(Supplied records begins)

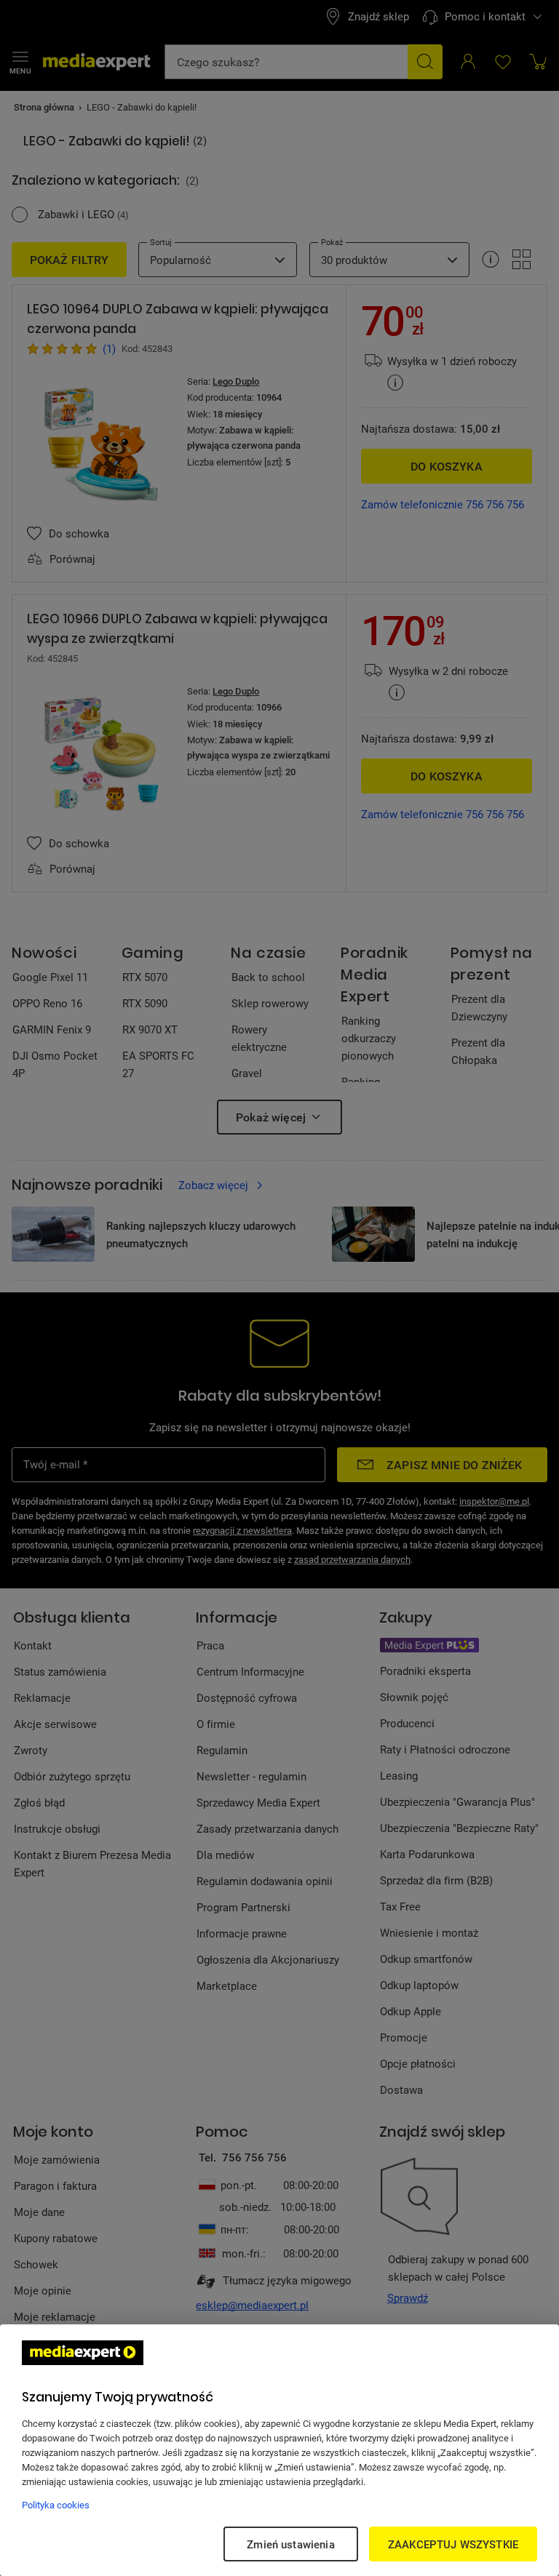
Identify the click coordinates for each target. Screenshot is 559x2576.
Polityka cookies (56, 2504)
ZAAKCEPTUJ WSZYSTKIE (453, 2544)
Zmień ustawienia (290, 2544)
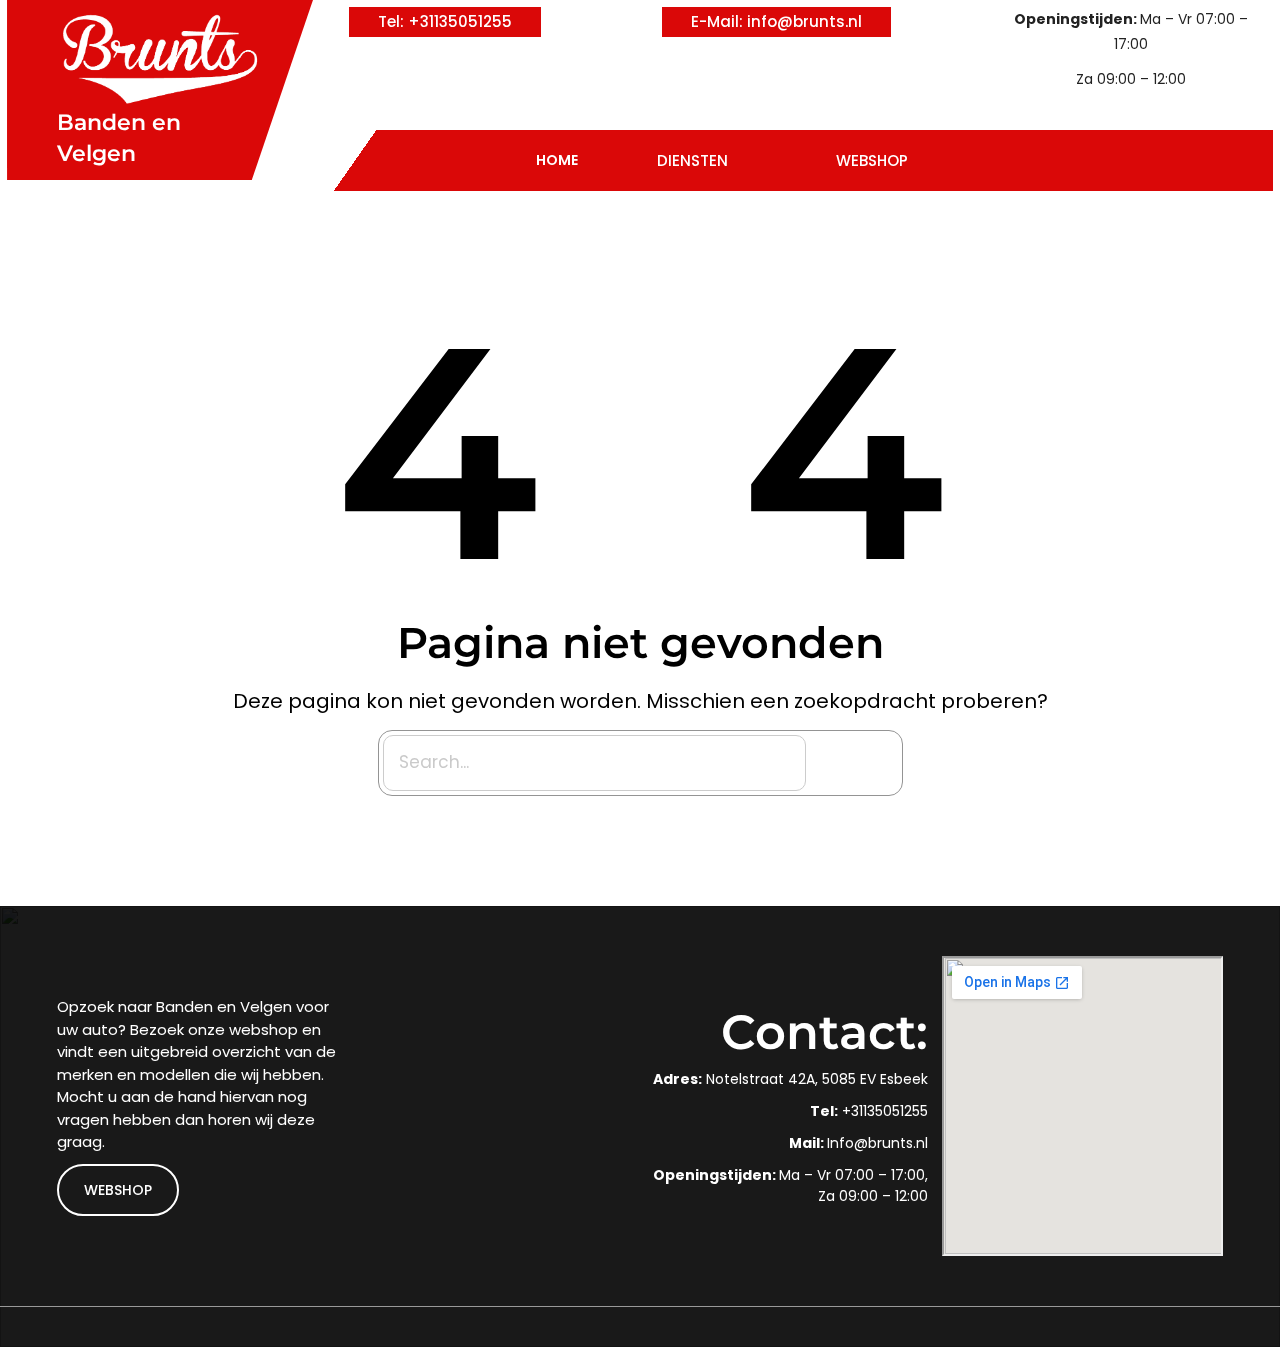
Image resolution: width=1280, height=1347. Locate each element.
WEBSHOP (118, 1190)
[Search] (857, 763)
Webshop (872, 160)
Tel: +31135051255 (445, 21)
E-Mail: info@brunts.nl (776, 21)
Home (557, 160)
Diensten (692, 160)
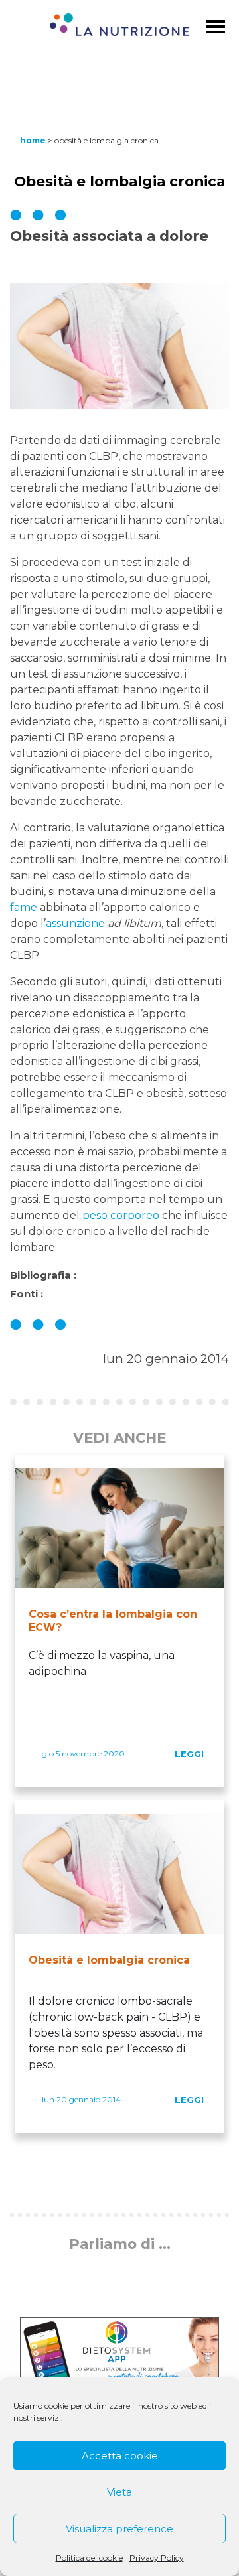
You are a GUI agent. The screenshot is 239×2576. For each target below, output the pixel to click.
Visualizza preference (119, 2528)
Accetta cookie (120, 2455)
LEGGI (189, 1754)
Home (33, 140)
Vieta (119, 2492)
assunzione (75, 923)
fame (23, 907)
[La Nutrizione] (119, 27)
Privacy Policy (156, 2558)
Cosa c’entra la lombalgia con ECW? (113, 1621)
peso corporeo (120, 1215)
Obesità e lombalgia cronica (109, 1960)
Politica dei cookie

(Supplied records ends)

### Required action
Omit the pictures; restate every entry word for word.

### Output of the exercise
Identify the click coordinates for each target. Screenshot is 559x2576.
Polityka cookies (56, 2504)
ZAAKCEPTUJ WSZYSTKIE (453, 2544)
Zmień ustawienia (290, 2544)
Image resolution: width=1280, height=1347. Locate each element.
WEBSHOP (118, 1190)
[Search] (857, 763)
Webshop (872, 160)
Tel: +31135051255 (445, 21)
E-Mail: info@brunts.nl (776, 21)
Home (557, 160)
Diensten (692, 160)
You are a GUI agent. The screenshot is 239×2576. For each target below, output the pixel to click.
Visualizza preference (119, 2528)
Accetta cookie (120, 2455)
LEGGI (189, 1754)
Home (33, 140)
Vieta (119, 2492)
assunzione (75, 923)
fame (23, 907)
[La Nutrizione] (119, 27)
Privacy Policy (156, 2558)
Cosa c’entra la lombalgia con ECW? (113, 1621)
peso corporeo (120, 1215)
Obesità e lombalgia cronica (109, 1960)
Politica dei cookie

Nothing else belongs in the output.